In vitro and in vivo effect of IFNα on B16F10 melanoma in two models: Subcutaneous (C57BL6J mice) and lung metastasis (Swiss mice)

Interferon alpha tends to be the only agent used to treat melanoma. The objective of this study was to assess the effect of interferon alpha on the growth of the B16F10 melanoma, both in vitro and in vivo. We study the in vitro effect of interferon alpha (250,000, 500,000 and 1,000,000 IU/ml) on the B16F10 melanoma cell line (at 24, 48 and 72 h) and the in vivo effect in a subcutaneous (1 × 106 cells; 300,000 IU) and a pulmonary metastatic model (5 × 105 cells/lateral vein of the tail; 300,000, 600,000 and 1,200,000 IU). Necropsy included a morphological and immunohistochemical study (subcutaneous model), while the number of superficial lung metastases, implantation percentage and growth and invasion indices were calculated in the latter model.
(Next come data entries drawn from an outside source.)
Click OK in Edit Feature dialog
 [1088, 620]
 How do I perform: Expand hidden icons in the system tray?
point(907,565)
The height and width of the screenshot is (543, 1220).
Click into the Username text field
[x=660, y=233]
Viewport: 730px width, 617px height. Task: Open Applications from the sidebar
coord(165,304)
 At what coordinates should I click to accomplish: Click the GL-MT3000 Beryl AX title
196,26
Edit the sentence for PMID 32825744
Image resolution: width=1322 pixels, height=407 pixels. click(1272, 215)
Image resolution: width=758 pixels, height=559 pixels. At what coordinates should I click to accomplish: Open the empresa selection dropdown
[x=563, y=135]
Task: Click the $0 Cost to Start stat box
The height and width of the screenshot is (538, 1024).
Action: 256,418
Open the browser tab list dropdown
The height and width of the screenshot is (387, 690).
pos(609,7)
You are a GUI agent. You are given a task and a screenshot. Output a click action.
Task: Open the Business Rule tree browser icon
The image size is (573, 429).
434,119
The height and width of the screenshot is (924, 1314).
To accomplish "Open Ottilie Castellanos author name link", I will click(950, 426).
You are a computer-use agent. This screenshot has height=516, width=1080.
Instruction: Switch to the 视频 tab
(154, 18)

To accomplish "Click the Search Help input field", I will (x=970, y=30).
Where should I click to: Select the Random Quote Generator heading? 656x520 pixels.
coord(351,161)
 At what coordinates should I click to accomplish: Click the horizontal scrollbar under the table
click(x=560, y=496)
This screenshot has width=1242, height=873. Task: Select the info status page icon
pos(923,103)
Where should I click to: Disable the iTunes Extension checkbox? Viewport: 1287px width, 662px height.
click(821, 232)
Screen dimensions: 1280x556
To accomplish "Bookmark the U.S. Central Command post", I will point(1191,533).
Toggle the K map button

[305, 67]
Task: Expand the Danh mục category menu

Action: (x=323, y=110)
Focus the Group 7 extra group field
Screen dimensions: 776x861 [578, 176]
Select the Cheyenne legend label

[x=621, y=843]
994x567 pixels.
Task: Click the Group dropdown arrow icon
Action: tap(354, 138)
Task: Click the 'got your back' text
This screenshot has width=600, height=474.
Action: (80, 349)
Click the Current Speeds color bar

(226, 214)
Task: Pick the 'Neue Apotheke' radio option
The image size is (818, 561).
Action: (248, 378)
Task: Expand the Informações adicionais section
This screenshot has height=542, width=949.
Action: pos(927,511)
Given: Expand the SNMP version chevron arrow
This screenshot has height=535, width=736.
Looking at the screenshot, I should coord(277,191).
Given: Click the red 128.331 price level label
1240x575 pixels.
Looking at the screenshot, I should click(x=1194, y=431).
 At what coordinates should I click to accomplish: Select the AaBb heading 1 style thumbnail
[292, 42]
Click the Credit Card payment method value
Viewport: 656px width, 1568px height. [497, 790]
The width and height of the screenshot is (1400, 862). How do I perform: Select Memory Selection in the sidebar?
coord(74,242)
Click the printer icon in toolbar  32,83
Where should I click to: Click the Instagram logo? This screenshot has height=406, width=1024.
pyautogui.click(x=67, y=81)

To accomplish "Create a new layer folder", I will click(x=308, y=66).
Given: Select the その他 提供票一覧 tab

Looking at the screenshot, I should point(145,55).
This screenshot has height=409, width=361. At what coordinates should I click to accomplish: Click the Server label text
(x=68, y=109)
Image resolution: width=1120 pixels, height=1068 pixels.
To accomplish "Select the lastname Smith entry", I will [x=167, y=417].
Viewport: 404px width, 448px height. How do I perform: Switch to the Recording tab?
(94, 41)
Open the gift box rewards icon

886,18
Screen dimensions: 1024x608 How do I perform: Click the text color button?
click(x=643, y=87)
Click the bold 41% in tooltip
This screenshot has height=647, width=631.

In vitro, interferon alpha decreased cell survival in a time- and dose-dependent manner; 250,000 IU/ml: 77% (24 h), 80% (48 h) and 92% (72 h); 500,000 IU/ml: 62% (24 h), 32% (48 h), 20% (72 h); 1,000,000 IU/ml: 41% (24 h), 16% (48 h), 10% (72 h). In the subcutaneous model, it reduced tumor weights (77.74%) and cell proliferation (70.8%), and increased necrotic areas (8%) and inflammatory infiltrates (34.46%). Metastatic model: 300,000 IU reduced pleural nodules by 38.79%, implantation by 59.42%, growth by 43.48%, invasion by 25.06%; the corresponding figures for 600,000 and 1,200,000 IU were 38.79, 59.42, 43.48, 25.06%, and 65.55, 84.98, 56.52, 66.19%, respectively. Interferon alpha inhibited cell proliferation in all the models and had immunomodulatory (subcutaneous model) and antimetastatic (pulmonary metastatic model) effects in vivo.